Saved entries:
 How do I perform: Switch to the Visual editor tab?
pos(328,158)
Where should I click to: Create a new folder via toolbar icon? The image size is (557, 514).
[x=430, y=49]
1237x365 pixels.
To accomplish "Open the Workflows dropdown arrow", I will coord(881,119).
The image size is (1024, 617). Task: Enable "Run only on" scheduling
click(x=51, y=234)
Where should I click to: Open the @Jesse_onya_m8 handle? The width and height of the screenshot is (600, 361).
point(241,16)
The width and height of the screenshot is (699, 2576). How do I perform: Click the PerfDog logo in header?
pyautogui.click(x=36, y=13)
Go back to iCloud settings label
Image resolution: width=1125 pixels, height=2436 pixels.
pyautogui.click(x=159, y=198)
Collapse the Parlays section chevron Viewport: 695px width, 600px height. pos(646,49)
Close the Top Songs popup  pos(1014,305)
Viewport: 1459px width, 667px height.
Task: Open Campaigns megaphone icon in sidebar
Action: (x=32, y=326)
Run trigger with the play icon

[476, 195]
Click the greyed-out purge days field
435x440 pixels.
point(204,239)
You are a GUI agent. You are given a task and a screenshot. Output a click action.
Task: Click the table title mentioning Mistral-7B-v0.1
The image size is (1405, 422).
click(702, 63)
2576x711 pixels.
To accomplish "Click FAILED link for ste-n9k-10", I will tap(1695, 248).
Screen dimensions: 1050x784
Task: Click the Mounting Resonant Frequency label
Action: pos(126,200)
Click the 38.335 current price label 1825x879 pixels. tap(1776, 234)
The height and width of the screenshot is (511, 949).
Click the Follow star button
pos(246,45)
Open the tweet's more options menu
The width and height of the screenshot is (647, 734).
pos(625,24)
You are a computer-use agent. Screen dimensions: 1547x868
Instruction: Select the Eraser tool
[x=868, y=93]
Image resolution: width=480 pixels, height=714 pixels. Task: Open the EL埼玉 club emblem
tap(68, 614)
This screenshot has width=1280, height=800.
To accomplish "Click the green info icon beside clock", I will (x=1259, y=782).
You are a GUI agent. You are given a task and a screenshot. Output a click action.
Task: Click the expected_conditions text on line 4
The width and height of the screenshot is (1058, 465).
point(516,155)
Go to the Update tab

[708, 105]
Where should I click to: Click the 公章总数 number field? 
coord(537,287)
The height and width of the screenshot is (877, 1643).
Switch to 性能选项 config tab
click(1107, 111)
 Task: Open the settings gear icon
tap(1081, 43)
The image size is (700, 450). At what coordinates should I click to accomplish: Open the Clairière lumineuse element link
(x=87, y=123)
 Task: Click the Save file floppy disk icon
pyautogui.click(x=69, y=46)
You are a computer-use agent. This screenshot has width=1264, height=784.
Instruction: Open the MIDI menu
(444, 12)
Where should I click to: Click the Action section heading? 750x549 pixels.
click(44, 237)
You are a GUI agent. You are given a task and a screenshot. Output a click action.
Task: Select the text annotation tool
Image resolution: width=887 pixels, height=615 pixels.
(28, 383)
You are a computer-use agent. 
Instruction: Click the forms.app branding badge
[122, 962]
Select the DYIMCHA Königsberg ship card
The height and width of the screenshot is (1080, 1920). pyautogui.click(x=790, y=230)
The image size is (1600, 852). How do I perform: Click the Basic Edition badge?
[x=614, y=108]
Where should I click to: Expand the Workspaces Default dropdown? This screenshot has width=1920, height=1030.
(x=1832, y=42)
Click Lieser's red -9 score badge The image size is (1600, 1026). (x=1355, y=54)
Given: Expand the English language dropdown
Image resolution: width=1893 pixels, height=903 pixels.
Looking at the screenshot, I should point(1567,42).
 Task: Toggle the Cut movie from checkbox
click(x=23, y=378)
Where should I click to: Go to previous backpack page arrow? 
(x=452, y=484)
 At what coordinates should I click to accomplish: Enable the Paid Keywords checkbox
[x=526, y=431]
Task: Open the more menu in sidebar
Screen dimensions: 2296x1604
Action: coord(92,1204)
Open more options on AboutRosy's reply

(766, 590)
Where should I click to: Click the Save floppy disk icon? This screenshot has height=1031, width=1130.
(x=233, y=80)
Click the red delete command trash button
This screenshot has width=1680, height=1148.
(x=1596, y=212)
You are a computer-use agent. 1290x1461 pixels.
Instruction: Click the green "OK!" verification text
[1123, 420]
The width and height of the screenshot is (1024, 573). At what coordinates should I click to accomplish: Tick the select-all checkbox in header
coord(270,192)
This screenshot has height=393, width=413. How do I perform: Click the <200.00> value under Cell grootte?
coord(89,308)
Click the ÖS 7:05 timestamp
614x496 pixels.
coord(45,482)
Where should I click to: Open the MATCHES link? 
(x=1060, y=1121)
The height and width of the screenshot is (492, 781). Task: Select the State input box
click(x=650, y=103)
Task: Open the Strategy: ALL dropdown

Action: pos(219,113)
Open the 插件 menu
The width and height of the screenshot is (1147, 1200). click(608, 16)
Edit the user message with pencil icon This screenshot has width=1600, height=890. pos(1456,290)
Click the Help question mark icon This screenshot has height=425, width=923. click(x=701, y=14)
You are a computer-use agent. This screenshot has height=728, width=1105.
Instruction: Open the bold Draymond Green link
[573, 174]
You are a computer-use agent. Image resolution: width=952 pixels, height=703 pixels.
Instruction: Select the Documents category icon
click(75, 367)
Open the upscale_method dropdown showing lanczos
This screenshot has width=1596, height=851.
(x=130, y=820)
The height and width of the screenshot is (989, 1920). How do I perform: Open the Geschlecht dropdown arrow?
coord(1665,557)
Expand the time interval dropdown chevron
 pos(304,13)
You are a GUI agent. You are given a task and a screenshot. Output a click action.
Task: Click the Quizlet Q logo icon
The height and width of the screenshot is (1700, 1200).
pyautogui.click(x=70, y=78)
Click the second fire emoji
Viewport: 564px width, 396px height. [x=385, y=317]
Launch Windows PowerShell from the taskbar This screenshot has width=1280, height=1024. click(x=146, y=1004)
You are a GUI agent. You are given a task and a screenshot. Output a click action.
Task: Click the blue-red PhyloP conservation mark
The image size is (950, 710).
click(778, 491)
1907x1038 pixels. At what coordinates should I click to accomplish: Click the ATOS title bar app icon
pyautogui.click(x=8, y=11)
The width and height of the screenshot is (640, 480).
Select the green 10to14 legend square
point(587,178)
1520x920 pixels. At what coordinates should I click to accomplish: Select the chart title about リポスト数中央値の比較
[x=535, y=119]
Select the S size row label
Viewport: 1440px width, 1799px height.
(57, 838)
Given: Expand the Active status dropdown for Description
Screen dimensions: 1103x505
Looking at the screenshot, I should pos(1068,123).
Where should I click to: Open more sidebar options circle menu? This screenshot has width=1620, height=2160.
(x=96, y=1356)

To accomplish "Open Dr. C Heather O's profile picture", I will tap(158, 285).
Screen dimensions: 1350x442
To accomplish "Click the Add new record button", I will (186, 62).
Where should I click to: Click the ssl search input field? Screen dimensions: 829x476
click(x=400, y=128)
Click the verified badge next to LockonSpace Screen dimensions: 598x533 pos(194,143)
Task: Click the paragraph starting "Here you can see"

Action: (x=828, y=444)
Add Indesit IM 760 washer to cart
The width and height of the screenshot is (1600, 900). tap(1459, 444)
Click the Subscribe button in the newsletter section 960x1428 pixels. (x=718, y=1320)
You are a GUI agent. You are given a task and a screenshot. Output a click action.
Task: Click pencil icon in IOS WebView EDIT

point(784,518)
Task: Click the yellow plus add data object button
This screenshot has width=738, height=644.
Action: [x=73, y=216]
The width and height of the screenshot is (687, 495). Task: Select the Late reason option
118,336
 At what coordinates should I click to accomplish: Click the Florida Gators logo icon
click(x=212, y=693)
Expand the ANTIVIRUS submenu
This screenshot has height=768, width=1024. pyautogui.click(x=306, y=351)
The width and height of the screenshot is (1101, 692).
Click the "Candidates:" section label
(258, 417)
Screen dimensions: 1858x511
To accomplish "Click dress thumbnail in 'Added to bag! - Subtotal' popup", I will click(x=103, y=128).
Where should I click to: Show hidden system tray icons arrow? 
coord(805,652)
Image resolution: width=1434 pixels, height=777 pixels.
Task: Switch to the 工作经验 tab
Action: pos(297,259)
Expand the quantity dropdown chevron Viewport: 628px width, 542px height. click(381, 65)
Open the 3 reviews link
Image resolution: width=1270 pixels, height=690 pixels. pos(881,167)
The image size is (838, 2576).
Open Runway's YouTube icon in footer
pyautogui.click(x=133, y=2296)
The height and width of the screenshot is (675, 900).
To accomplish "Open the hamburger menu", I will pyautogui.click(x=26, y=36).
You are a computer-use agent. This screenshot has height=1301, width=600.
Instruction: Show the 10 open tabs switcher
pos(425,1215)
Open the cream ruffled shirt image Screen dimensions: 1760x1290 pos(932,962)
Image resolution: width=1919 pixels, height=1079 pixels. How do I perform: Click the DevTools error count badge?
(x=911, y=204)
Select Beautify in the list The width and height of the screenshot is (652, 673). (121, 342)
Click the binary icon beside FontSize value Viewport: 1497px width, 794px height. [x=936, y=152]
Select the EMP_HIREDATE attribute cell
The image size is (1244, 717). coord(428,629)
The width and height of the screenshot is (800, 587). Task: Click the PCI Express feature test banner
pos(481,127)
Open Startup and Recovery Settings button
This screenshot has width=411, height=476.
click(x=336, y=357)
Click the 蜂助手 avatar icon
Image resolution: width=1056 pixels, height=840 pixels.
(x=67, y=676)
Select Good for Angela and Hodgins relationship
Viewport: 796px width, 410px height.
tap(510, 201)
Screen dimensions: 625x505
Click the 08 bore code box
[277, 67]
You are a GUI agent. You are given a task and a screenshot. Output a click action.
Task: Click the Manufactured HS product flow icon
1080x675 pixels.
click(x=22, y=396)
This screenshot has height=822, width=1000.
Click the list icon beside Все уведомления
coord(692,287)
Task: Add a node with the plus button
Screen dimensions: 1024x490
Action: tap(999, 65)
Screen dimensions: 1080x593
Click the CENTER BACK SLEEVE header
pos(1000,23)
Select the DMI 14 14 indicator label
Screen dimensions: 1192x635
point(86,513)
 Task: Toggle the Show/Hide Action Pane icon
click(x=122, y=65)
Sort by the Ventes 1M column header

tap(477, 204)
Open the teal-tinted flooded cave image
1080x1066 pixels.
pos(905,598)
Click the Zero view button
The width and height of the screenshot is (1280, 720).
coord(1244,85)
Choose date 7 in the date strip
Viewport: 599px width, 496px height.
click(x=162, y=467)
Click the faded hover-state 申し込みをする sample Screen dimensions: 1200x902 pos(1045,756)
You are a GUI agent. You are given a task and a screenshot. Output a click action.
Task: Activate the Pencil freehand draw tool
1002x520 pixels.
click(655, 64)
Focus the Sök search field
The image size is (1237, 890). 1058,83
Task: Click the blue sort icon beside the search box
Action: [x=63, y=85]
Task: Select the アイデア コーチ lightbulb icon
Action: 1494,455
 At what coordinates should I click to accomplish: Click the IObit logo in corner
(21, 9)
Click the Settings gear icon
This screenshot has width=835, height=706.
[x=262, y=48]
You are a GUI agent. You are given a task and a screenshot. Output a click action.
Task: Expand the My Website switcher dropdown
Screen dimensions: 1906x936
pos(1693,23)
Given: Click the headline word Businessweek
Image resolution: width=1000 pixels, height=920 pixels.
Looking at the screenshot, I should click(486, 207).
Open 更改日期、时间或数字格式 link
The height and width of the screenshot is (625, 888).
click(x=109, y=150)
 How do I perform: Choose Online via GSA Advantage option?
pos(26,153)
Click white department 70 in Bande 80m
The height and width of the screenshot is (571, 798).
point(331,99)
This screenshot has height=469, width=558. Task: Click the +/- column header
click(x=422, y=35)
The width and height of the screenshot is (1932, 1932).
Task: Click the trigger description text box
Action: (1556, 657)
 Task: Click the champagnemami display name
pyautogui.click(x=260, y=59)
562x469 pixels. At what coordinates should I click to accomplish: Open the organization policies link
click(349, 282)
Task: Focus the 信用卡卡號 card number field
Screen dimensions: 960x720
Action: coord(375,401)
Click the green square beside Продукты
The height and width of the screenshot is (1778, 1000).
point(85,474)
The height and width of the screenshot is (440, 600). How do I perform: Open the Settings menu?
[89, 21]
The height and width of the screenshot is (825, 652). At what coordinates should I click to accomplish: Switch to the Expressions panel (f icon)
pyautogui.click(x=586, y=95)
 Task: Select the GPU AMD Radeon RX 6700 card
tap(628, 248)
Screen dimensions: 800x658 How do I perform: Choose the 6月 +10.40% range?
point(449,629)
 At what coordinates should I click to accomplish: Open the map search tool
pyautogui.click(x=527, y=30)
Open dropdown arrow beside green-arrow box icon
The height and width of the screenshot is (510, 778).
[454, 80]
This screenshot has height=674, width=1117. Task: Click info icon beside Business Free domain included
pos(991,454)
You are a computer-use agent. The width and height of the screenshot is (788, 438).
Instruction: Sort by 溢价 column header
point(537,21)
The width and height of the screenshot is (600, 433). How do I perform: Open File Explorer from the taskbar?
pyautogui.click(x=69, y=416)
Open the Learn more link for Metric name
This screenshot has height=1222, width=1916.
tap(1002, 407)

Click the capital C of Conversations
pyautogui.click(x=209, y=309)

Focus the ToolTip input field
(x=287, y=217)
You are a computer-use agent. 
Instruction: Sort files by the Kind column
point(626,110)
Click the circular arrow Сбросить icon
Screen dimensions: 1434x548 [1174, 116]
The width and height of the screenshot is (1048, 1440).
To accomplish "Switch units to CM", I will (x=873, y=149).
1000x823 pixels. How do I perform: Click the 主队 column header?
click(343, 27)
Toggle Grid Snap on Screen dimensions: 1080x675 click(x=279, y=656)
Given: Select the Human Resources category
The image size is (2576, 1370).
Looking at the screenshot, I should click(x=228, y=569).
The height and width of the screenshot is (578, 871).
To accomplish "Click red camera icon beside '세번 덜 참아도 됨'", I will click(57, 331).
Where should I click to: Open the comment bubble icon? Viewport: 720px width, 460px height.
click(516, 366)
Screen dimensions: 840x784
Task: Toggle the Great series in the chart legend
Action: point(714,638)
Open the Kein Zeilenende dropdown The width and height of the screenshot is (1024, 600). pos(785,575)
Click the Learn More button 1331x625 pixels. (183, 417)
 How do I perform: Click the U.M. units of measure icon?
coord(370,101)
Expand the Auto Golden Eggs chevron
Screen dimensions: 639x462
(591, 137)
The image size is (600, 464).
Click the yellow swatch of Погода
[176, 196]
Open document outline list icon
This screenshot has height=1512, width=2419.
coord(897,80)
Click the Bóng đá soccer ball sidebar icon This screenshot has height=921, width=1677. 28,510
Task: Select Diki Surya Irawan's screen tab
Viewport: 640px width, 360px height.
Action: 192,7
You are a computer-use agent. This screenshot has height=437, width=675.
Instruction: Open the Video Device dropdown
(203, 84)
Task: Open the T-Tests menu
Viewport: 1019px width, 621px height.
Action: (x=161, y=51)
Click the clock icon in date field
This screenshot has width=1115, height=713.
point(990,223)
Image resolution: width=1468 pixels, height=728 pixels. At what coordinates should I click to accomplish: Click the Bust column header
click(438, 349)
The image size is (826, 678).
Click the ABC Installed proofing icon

EXERCISE DESCRIPTION
Write out exactly the lines from the one with "has height=437, width=675." through the end of the records above, both ends included, and leave out all other lines.

YOUR SOLUTION
You are a computer-use agent. This screenshot has height=437, width=675.
Instruction: Open the Video Device dropdown
(203, 84)
Task: Open the T-Tests menu
Viewport: 1019px width, 621px height.
Action: (x=161, y=51)
Click the clock icon in date field
This screenshot has width=1115, height=713.
point(990,223)
Image resolution: width=1468 pixels, height=728 pixels. At what coordinates should I click to accomplish: Click the Bust column header
click(438, 349)
The image size is (826, 678).
Click the ABC Installed proofing icon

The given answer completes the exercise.